Читаем Другая история русского искусства полностью

Возможность рождения нового искусства — не менее (а может, и более) интересного, чем в Москве, — из академических программ около 1889 года кажется вполне вероятной. Но проект обречен на неудачу. В 1889 начинается судебный процесс конференц-секретаря П. Ф. Исеева[806], который завершится фактической ликвидацией старой Академии художеств; за этим последуют отъезд Рябушкина за границу и впоследствии переезд в Москву (превращение его в московского художника), смерть Смирнова, уход Савинского в преподавание.

Глава 2

Новое коммерческое искусство Академии

Как и в поколении москвичей-экспонентов 1883 года, в поколении академической молодежи есть — помимо эстетов вроде Врубеля и Смирнова — свои гении коммерции. Коммерческое искусство интересно не только тем, что показывает изменение массового вкуса; оно создает свои шедевры.

Новый коммерческий бидермайер, как и салон Семирадского, — это, разумеется, искусство для публики. Но для другой публики; оно отличается от предыдущего примерно в той же степени, в какой в начале XIX века стиль Федора Толстого отличался от стиля Егорова и Шебуева. Эту традицию действительно можно считать своеобразным возвращением к эпохе Федора Толстого — к кабинетной культуре образованных дилетантов и знатоков Античности. Кабинетная культура 80-х годов (пока еще не патрицианская, которая породит в следующем десятилетии «Мир искусства») — это культура образованной бюрократии в первом поколении, для которой важна принадлежность к высокой, «благородной» традиции (важна Античность сама по себе); или — шире — культура столичного «приличного общества», буржуазии образования, профессоров и адвокатов, культурного мещанства (пример — Андрей Сомов, сын которого станет главным художником «Мира искусства»). Эта культура отказывается от публичности и демонстративности прежней эпохи, культивируя внешнюю скромность, замкнутость и камерность[807]. Отсюда альбомные форматы, отсюда же новое, приватное понимание Античности.

Первые произведения этого нового кабинетного бидермайера выдержаны в эстетике своеобразного археологического натурализма: особой популярностью пользуются реконструкции Помпей и Геркуланума. В них даже есть своеобразный позитивистский пафос, стремление к абсолютной научной точности, чего не было у Семирадского, который, конечно, пользовался антиквариатом, но главным считал создание общего настроения через эффекты освещения.

Сначала преобладают просто уличные виды и незамысловатые, почти бессюжетные уличные сцены. Образцы такого рода реконструкций есть у Александра Сведомского («Улица в древней Помпее», 1882, ГТГ), Ивана Селезнева («В Помпее», 1886, ГРМ), Александра Киселева.

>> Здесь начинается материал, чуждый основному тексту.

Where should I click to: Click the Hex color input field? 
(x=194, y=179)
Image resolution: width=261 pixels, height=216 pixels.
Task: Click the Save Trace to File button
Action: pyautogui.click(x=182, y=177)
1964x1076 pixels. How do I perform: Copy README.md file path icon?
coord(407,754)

Потом начинают преобладать интерьерные сцены, уводящие новых академических натуралистов еще дальше от Семирадского. В интерьерных реконструкциях устанавливается принцип музейной экспозиции со специальным искусственным освещением, лишенным рефлексов. Сюжеты позднего бидермайера становятся более развернутыми; появляются анекдоты. Герои меняются: теперь это городские обыватели, «маленькие люди» Античности, а не патриции на виллах, как у Семирадского. Мещанский контекст означает запрет на наготу и эротику и, конечно, предполагает полное отсутствие «неронизма». Господствуют ни к чему не обязывающие сюжеты с оттенком мирного юмора: безделье, ожидание, болтовня, ухаживания, легкие любовные интриги.